MEDseq_control: Set control values for use with MEDseq_fit

Description

Supplies a list of arguments (with defaults) for use with MEDseq_fit.

Usage

MEDseq_control(algo = c("EM", "CEM", "cemEM"), 
               init.z = c("kmedoids", "kmodes", "kmodes2", "hc", "random", "list"), 
               z.list = NULL, 
               dist.mat = NULL, 
               unique = TRUE, 
               criterion = c("bic", "icl", "aic", "dbs", "asw", "cv", "nec"), 
               tau0 = NULL, 
               noise.gate = TRUE, 
               random = TRUE,
               do.cv = FALSE, 
               do.nec = FALSE, 
               nfolds = 10L, 
               nstarts = 1L, 
               stopping = c("aitken", "relative"), 
               equalPro = FALSE, 
               equalNoise = FALSE, 
               tol = c(1E-05, 1E-08), 
               itmax = c(.Machine$integer.max, 1000L), 
               opti = c("mode", "medoid", "first", "GA"), 
               ordering = c("none", "decreasing", "increasing"), 
               MaxNWts = 1000L, 
               verbose = TRUE, 
               ...)

Value

A named list in which the names are the names of the arguments and the values are the values supplied to the arguments.

Arguments

algo

Switch controlling whether models are fit using the "EM" (the default) or "CEM" algorithm. The option "cemEM" allows running the EM algorithm starting from convergence of the CEM algorithm.

init.z

The method used to initialise the cluster labels. All options respect the presence of sampling weights, if any. Defaults to "kmedoids". Other options include "kmodes", "kmodes2", Ward's hierarchical clustering ("hc", via hclust), "random" initialisation, and a user-supplied "list" (see z.list below). For weighted sequences, "kmedoids" is itself initialised using Ward's hierarchical clustering.

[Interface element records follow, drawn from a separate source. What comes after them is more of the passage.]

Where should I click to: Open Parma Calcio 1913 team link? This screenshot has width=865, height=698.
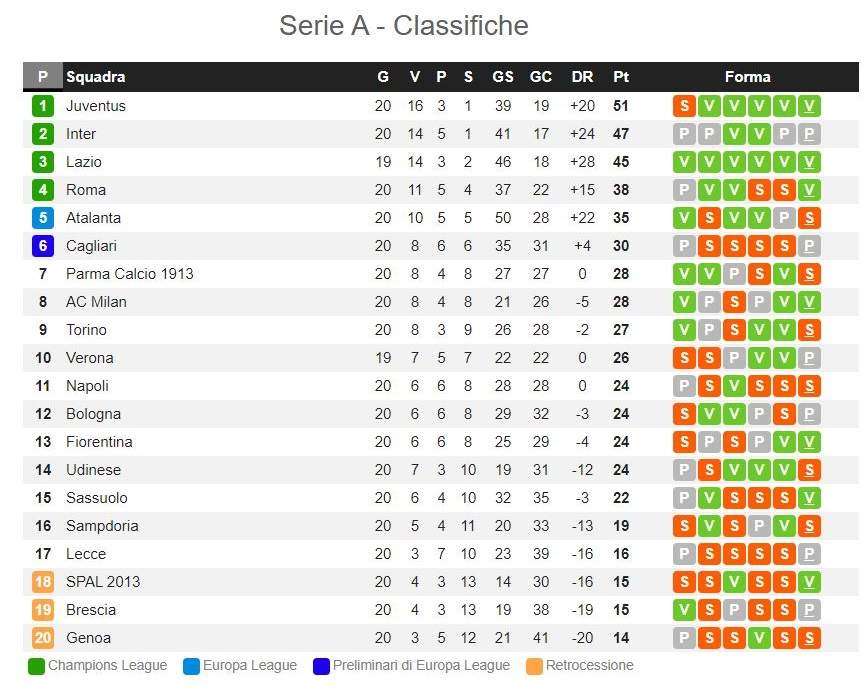(130, 274)
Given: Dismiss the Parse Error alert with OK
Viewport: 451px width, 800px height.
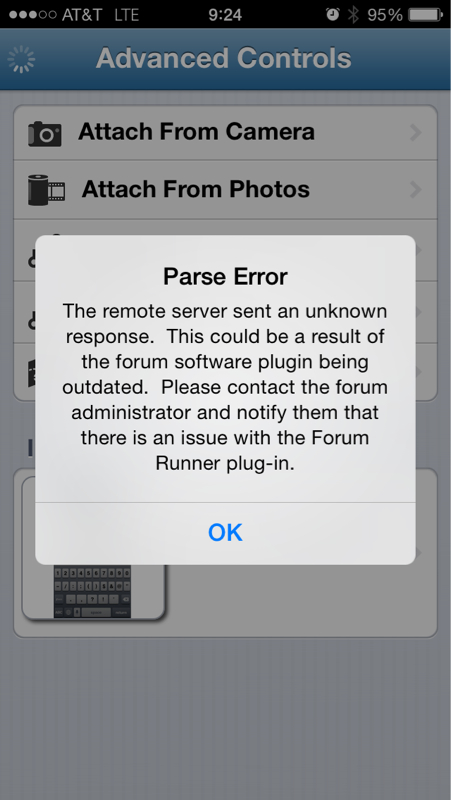Looking at the screenshot, I should (x=225, y=533).
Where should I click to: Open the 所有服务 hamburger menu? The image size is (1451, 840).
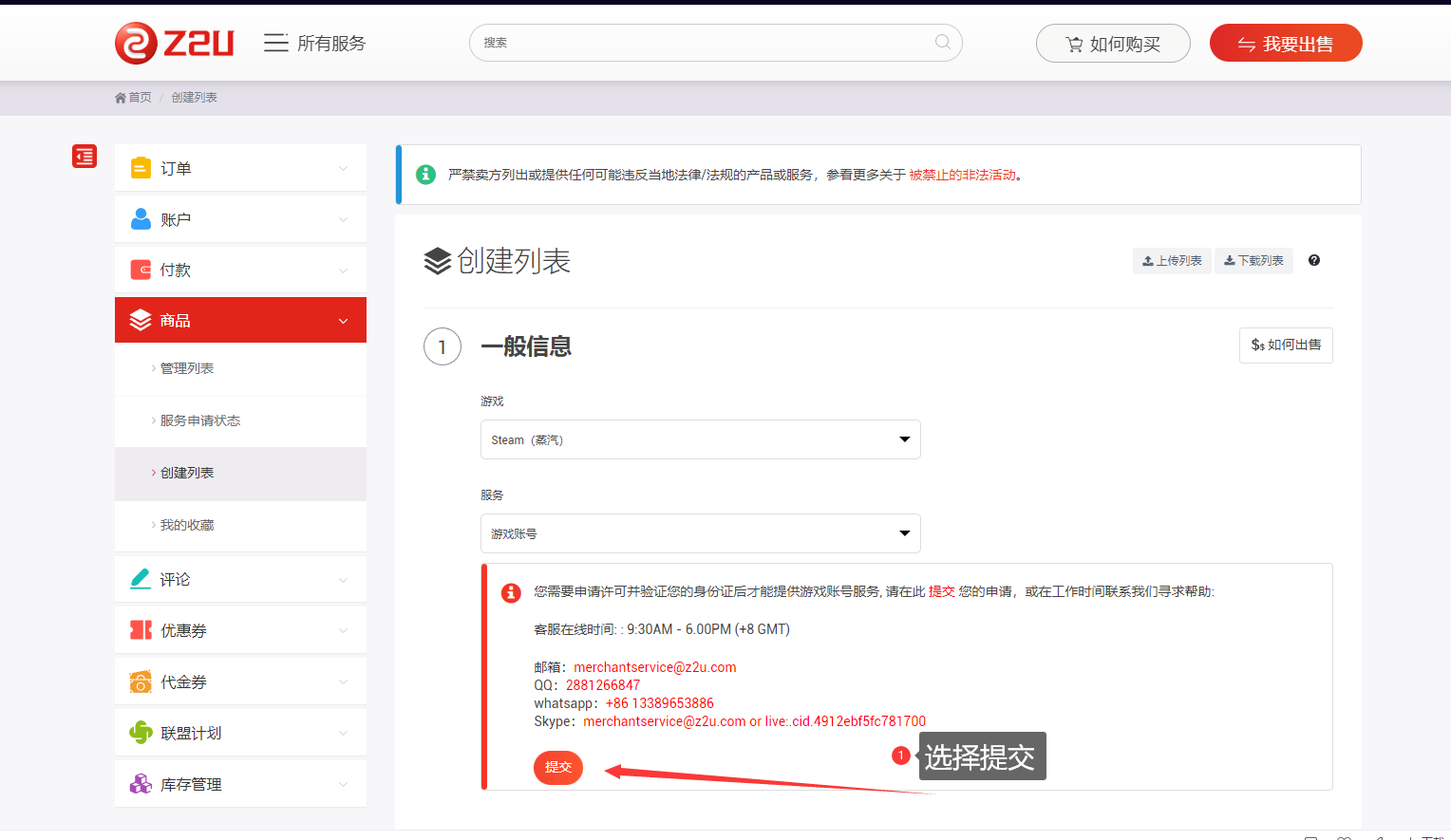point(276,43)
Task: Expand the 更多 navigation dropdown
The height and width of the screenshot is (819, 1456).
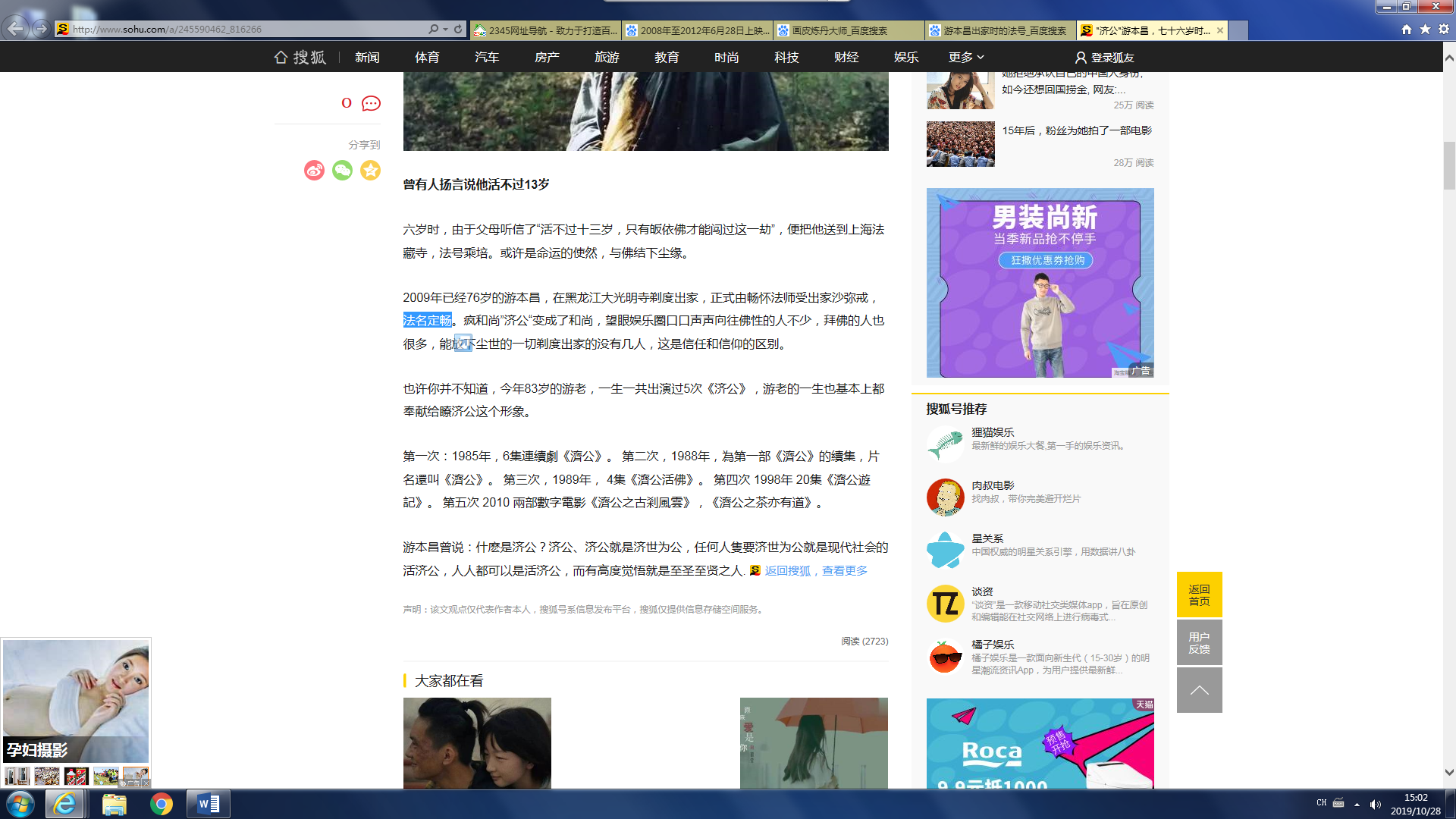Action: [966, 58]
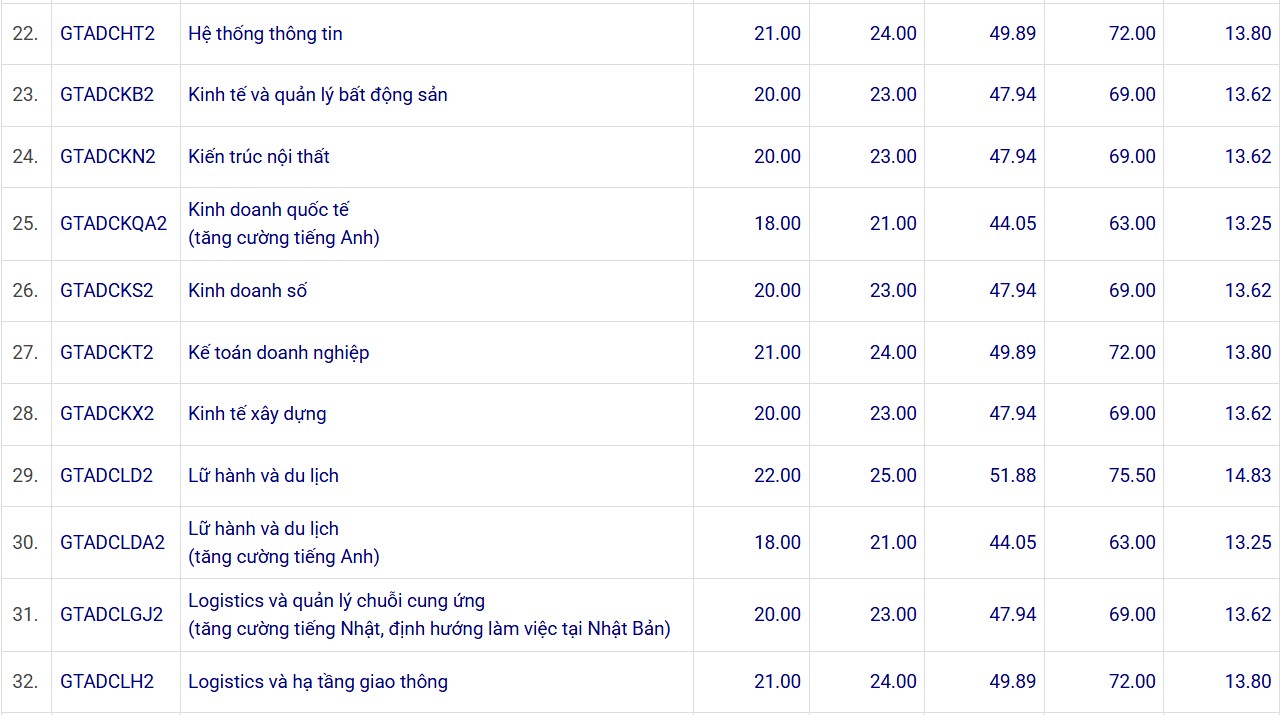Select the 51.88 value cell
This screenshot has height=715, width=1282.
click(1013, 476)
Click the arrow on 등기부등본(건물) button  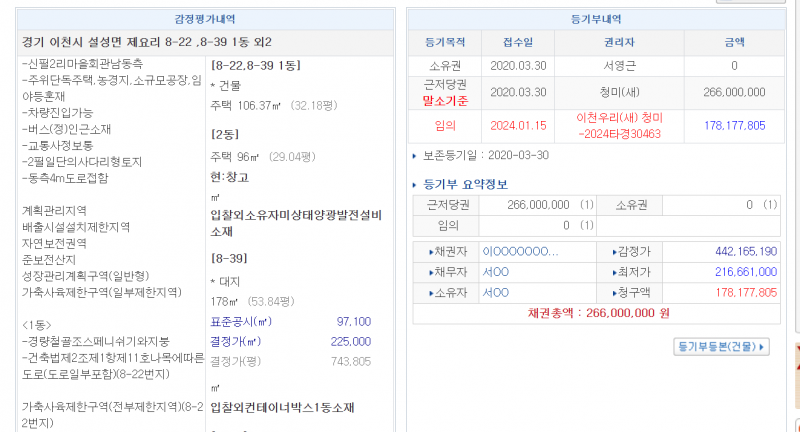click(762, 347)
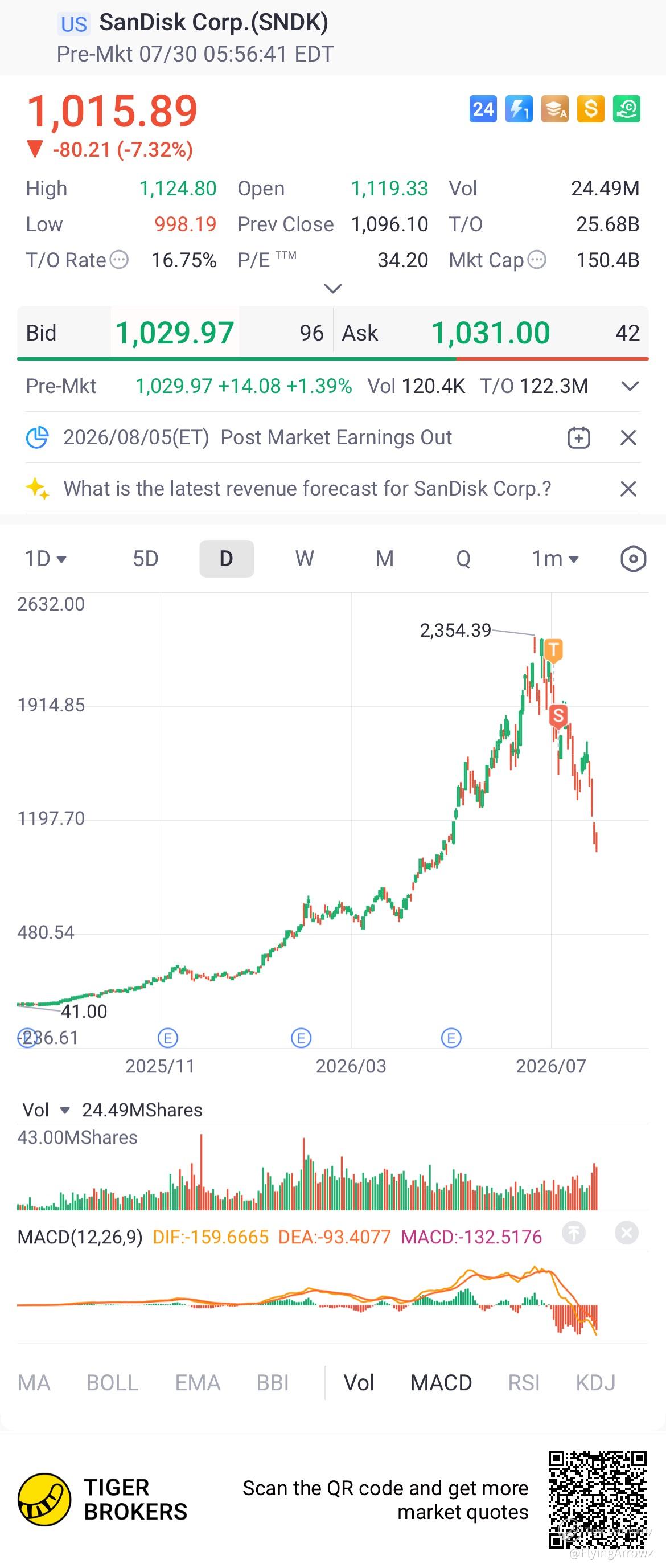This screenshot has width=666, height=1568.
Task: Dismiss the revenue forecast suggestion
Action: pyautogui.click(x=628, y=489)
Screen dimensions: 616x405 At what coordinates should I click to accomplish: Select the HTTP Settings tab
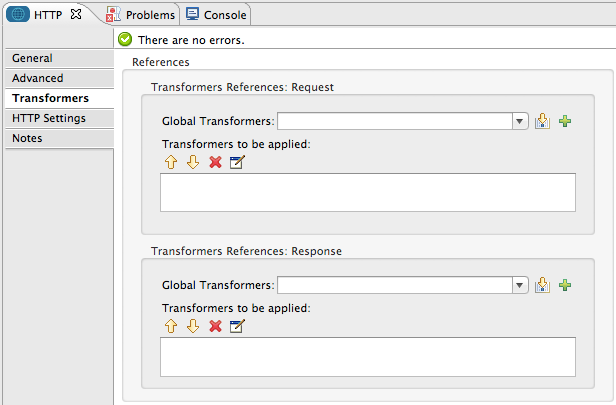click(x=49, y=118)
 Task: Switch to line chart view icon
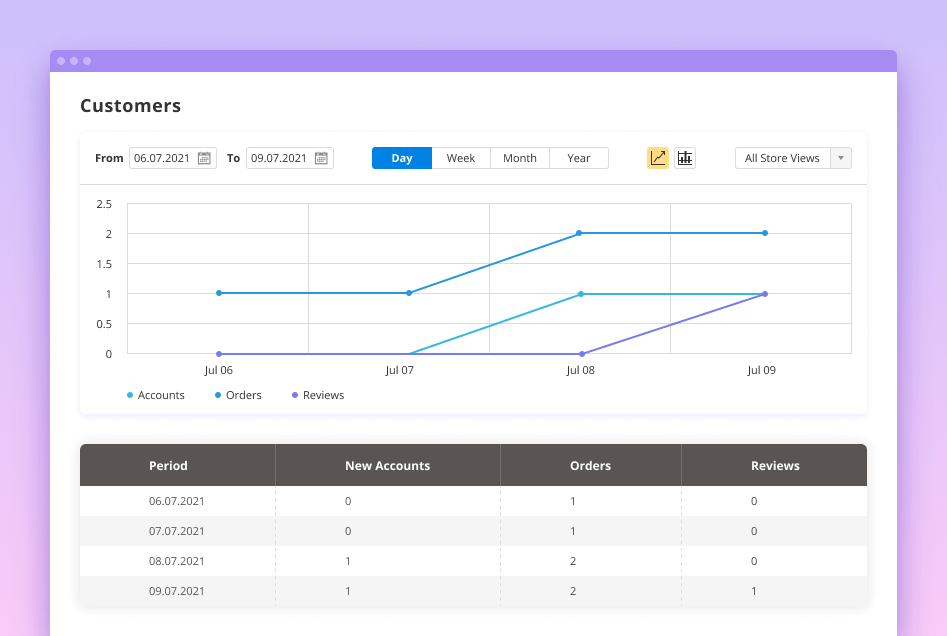click(x=658, y=158)
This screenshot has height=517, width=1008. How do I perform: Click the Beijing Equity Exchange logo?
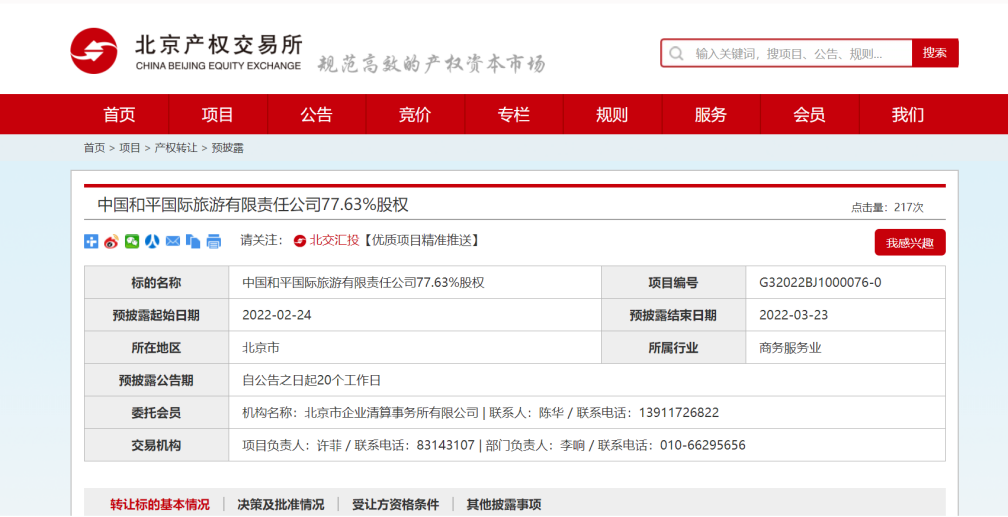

The "kmodes" and "kmodes2" options both internally call the function wKModes, which typically uses random initial modes. Under "kmodes", the algorithm is instead initialised via the medoids of the clusters obtained from a call to hclust. The option "kmodes2" is slightly faster, by virtue of using the random initial medoids. However, final results are by default still subject to randomness under both options (unless set.seed is invoked), as ties for modes and cluster assignments are typically broken at random throughout the algorithm (see the random argument below, and in wKModes itself).

z.list

A user supplied list of initial cluster allocation matrices, with number of rows given by the number of observations, and numbers of columns given by the range of component numbers being considered. Only relevant if init.z == "z.list". These matrices are allowed correspond to both soft or hard clusterings, and will be internally normalised so that the rows sum to 1.

dist.mat

An optional distance matrix to use for initialisation when init.z is one of "kmedoids" or "hc". Defaults to a Hamming distance matrix. This is an experimental feature and should only be tampered with by expert users.

unique

A logical indicating whether the model is fit only to the unique observations (defaults to TRUE). When there are covariates, this means all unique combinations of covariate and sequence patterns, otherwise only the sequence patterns.

When weights are not supplied to MEDseq_fit and isTRUE(unique), weights are given by the occurrence frequency of the corresponding sequences, and the model is then fit to the unique observations only.

When weights are supplied and isTRUE(unique), the weights are summed for each set of duplicate observations and assigned to one retained copy of each corresponding unique sequence. Hence, observations with different weights that are otherwise duplicates are treated as duplicates and significant computational gains can be made.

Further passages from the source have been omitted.